New Year a Good Time to Fight the Good Fight
By Amanda Hudson

St. Ignatius is known for his spiritual rules, which revolve around the knowledge that the ups and downs of the spiritual life evolve and progress over time.

Times of spiritual consolation are inevitably followed by times of spiritual desolation in part because evil seeks constantly to derail our journey toward all that is good.

When we move toward God, the "evil spirit" will pester us, seeking to turn us away from God and "bite, sadden, and place obstacles, disquieting with false reasons, so that the person may not go forward," Ignatius says.

Early on, the "good spirit," he says, will "give courage and strength, consolations, tears, inspirations, and quiet, easing and taking away all obstacles, so that the person may go forward in doing good."

As we go forward, however, the evil spirit begins to hit us in the more hidden places where we are most vulnerable, and at some point it will seem that God stops giving us courage, strength and so on.

Leonardo Defilippis' one-man play about St. Jean Vianney gives an example of this stage of spiritual change. St. Jean, who strove with all his power to serve God well, was tormented toward the end of his life by evil spirits who told him that all his efforts were for naught, that he wasn't making a difference, and that God wasn't pleased with him.

To combat such thoughts and torments, St. Jean would have had to let go of his desires to do good and serve the Lord well in order to continue doing good and serving the Lord well.

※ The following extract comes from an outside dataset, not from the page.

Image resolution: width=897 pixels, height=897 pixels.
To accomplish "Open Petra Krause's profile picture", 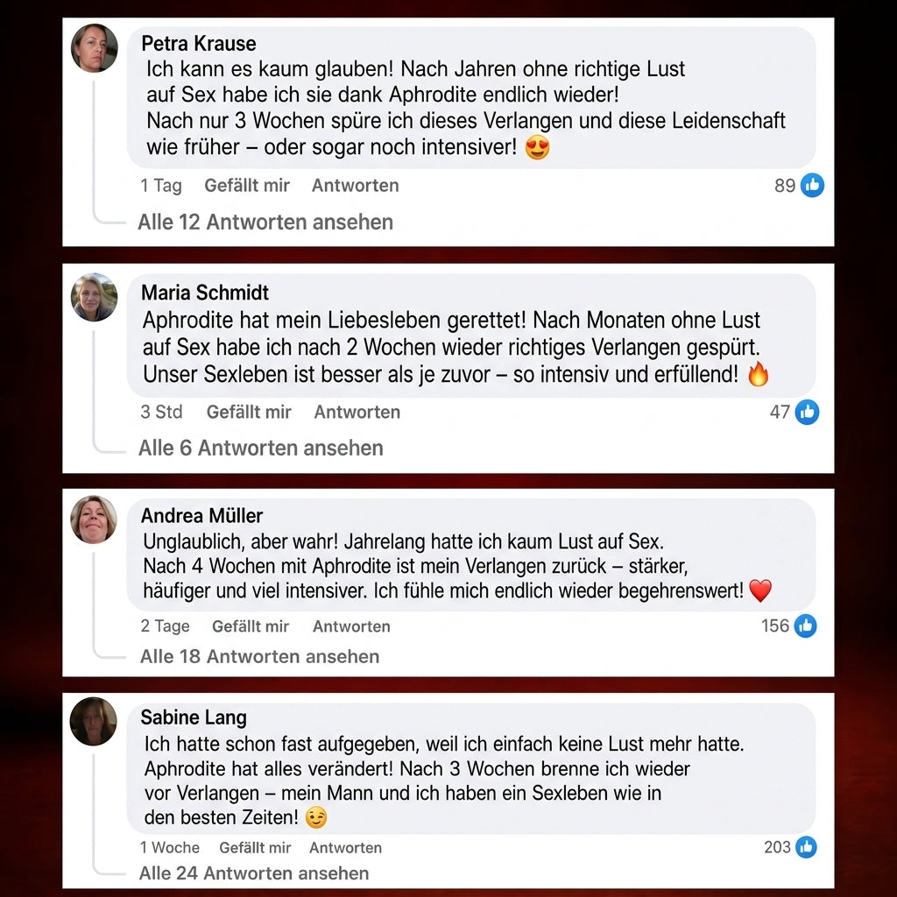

Seems odd, doesn't it? How can having good desires to serve the Lord become an obstacle?

In early stages of our spiritual journeys, desires such as these are gifts from God to motivate and strengthen us, to give us direction, and to provide us with benchmarks so we can see some progress and take heart from our progress. Being able to tell we're growing is important and helpful to us at that time.

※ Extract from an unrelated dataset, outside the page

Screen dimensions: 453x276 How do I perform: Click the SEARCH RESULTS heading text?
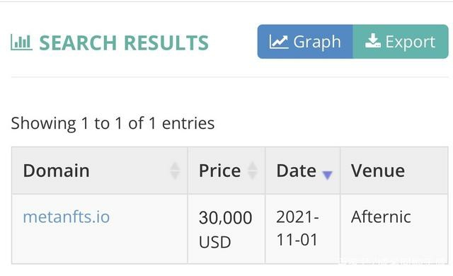[124, 42]
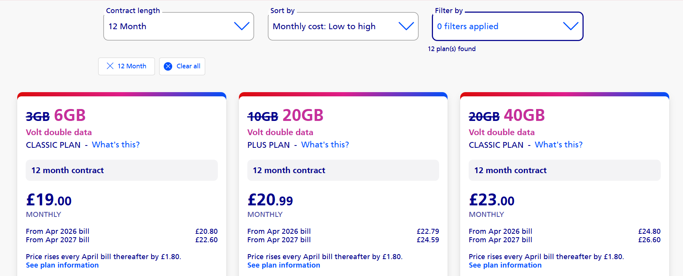The height and width of the screenshot is (276, 683).
Task: Remove the 12 Month filter via its X icon
Action: click(110, 66)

At some significantly later point, however, we have to stop relying on those feelings of progress. We don't need to look for that point; it will just happen. Once it does, perhaps we can find consolation in knowing that we have entered a normal and necessary stage in the spiritual journey.

St. John of the Cross calls this loss of spiritual consolations the dark night of the spirit. It is a time when the gloves come off and we bare-knuckle our way forward on the same good path we have been following. St. Ignatius cautions us to not veer from that good path. But we must change how we follow it. "It is very advantageous," he says, "to change ourselves intensely against the desolation itself, as by insisting more upon prayer, meditation, upon much examination, and upon extending ourselves in some suitable way of doing penance."

A person in such straits can "work to be in patience," he says, and think of future consolations that await those who remain steadfast. Divine help, he adds, "always remains with him, though he does not clearly feel it."

As wearying as Ignatius' solutions may sound, following his instruction will help us be strong in new ways. That new way of being strong will be a huge help in fighting "the enemy," he says, noting that the evil spirit is "weak when faced with strength" but "strong when faced with weakness."

Given that the enemy strikes us, says Ignatius, "where he finds us weakest and most in need for our eternal salvation," we can't underestimate how advantageous it will be for us to have this new strength.The spiritual journey is often referred to as a battle for good reason. It is a battle where we must keep going beyond the comfort of our former arsenal.

Like St. Jean Vianney, at these later points our battle must be against our own desires for evidence of progress or our progress will cease.

We move at this point from reliance on our own strengths to a more complete reliance on God's strength. In a new poverty of spirit, we'll see more clearly that it is God who has accomplished what little we have managed to "do for" Him.

Perhaps for the first time in a long time, we'll realize all over again the bottom-line truth that we are completely in need of our Savior.

When we know that great truth in our depths, evil will not be able to sway us.